人とのつながりの大切さも再確認できるドラマ
――実際に撮影をして感じた“ボロ宿”の魅力を教えてください。
ちょっとだけさびていたり、はがれかけていたり…、装飾品も懐かしく感じるものがありました。昔友達のおばあちゃんの家で見たことがあるダイヤルを回すタイプの電話など、全く知らなくても懐かしいと感じるものが多く、おばあちゃんの家に泊まりにきたような感覚になりました。
ドラマに出てくるおかみさんやご主人は女優さんと俳優さんですが、実際に宿をやっているおかみさんの人柄をそのまま脚本に反映しています。ドラマの撮影が終わった後に、お話しする機会がありましたが、本当にあたたかい方々ばかりでした。
ドラマの中では、「この2人、どうなっていくんだろう」というような龍二と春子の痛々しいシーンもたくさんあります。でも、おかみさんなど(各地で)出会う人たちによって(2人は)成長し、変化していく。そんな人とのつながりの大切さも再確認できるドラマかなと思います。
――深川さんが演じる春子はどのような人物ですか。
春子は、喜怒哀楽が全面に出ているような女の子。私もここまで気持ちの振り幅が大きい役にチャレンジさせていただくことは初めてでした。

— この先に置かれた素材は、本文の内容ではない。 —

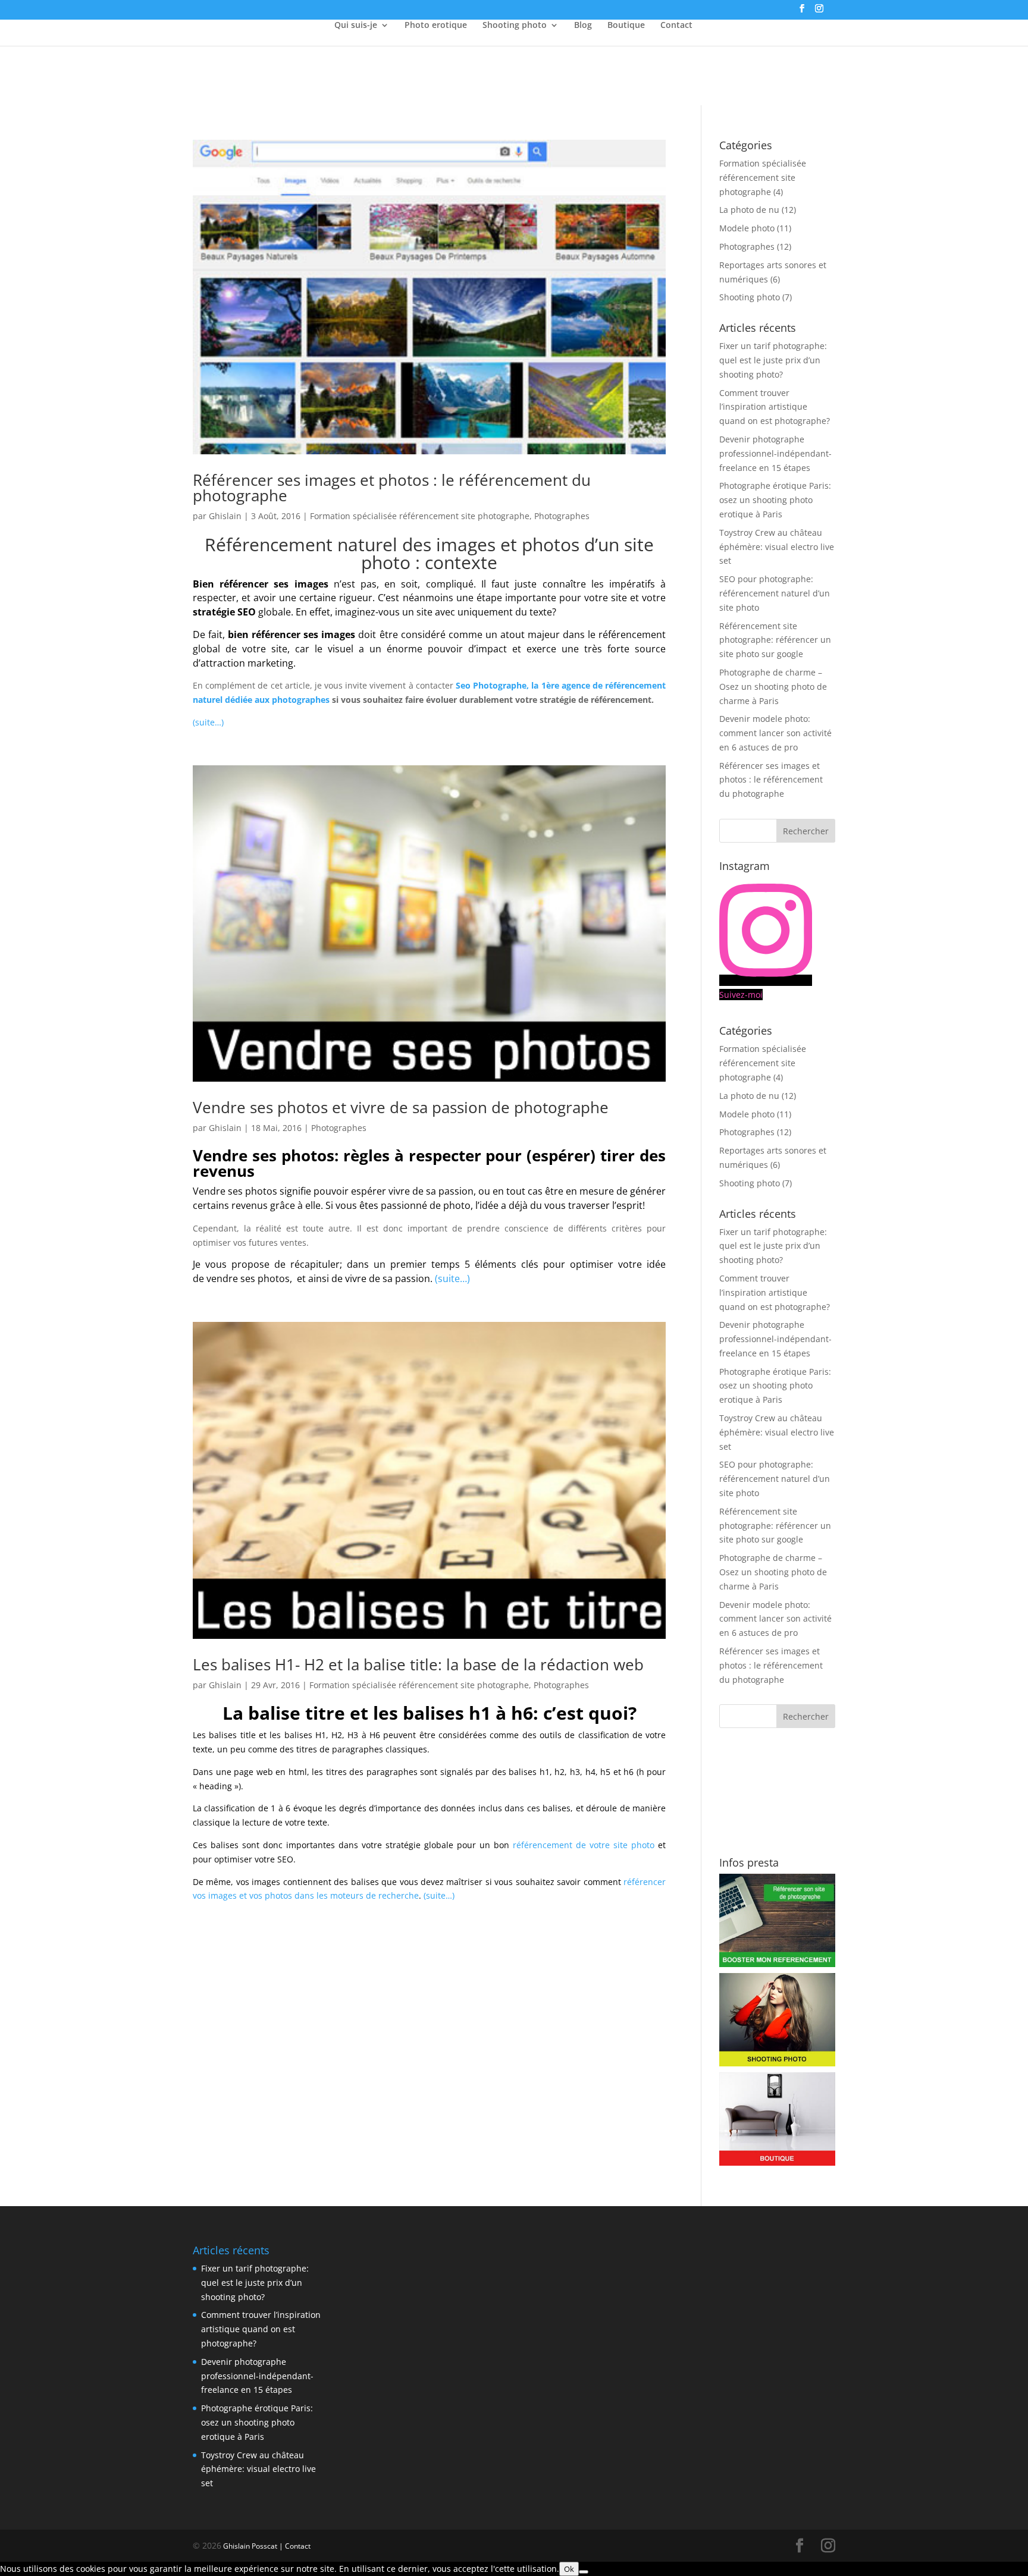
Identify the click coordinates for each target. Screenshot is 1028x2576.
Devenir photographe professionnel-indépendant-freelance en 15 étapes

今回、監督が5人いらっしゃって、各回ごとに監督が変わります。(それぞれの)監督が求めるものも全然違っていて、みんなで作りながら、自分の新しい引き出しを開けていただきました。
春子は、いじっぱりだったり、負けず嫌いだったりしますが、レトロなものや古いものへの愛情、父への愛情がとてもあります。
表には出さないけど、龍二と春子の根底には愛情があって、台本を読んでいて、いとおしい気持ちになりました。ドラマの中ではけんかばかりしていますが、そういう2人の根底にあるものが見ている方に伝わったらいいなと思います。